As the midfield motor he has long been responsible for making the national team go, yet he disappeared for long stretches under former coach Jurgen Klinsmann, who often played him out of position. Arena, however, has dropped Bradley deeper and surrounded him with help and he has responded with some of the best soccer of his career.

“This is the same Michael Bradley that I’ve known for a long time. He’s been on an upward trajectory,” goalkeeper Tim Howard said of Bradley, whose father Bob coached the U.S. in the 2010 World Cup. “When you’re captain of your club and captain of your country and the son of a national team coach, there’s a lot of criticism that falls on your shoulders. And I think he’s handled it.”

Bradley’s impact extends far beyond the field. His intensity and piercing stare has unsettled more than a few teammates, not to mention journalists. He’s also among the most thoughtful players on the national team, answering questions in a quiet, deliberate style in which he parses every word, searching for just the right tone and meaning.

WHAT YOU WILL DO:
In the passage about Michael Bradley, who coached the U.S. in the 2010 World Cup?

(Entries for locating text and elements)
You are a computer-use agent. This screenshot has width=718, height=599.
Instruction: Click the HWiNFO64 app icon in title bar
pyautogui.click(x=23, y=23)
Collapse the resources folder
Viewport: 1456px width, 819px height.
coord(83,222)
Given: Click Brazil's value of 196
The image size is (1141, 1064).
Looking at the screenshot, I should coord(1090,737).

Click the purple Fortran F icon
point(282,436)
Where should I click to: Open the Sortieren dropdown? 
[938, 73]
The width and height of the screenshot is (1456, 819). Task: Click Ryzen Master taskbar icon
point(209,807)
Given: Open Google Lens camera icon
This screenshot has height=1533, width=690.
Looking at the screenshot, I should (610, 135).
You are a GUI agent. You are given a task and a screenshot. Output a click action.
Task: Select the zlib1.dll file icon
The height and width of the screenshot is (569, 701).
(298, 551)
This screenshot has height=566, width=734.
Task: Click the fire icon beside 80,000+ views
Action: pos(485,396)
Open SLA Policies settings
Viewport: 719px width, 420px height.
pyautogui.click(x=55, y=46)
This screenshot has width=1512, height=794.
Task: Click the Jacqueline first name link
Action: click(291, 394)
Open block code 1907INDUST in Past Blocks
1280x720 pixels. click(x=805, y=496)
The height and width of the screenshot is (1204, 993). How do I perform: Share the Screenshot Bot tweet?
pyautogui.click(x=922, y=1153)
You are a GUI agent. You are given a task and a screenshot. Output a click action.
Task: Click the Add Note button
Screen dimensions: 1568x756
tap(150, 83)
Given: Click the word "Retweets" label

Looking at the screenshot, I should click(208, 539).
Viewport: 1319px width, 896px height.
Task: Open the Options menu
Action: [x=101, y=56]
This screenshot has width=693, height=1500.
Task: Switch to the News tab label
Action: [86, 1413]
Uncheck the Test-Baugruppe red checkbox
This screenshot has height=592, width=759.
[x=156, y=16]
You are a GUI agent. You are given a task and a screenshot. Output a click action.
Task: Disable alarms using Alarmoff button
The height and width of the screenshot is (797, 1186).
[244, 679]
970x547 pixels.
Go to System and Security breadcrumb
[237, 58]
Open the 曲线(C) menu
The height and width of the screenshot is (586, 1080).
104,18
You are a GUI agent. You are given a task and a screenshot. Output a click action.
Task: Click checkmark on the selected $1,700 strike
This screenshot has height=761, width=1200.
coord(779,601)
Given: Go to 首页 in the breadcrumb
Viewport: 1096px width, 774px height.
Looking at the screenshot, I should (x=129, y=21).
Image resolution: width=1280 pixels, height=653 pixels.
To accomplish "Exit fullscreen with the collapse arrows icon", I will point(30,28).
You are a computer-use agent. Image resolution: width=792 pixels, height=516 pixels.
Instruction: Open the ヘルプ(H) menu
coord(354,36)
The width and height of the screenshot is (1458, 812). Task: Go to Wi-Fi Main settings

SOLUTION FOR THIS EXERCISE:
Bradley's father, Bob.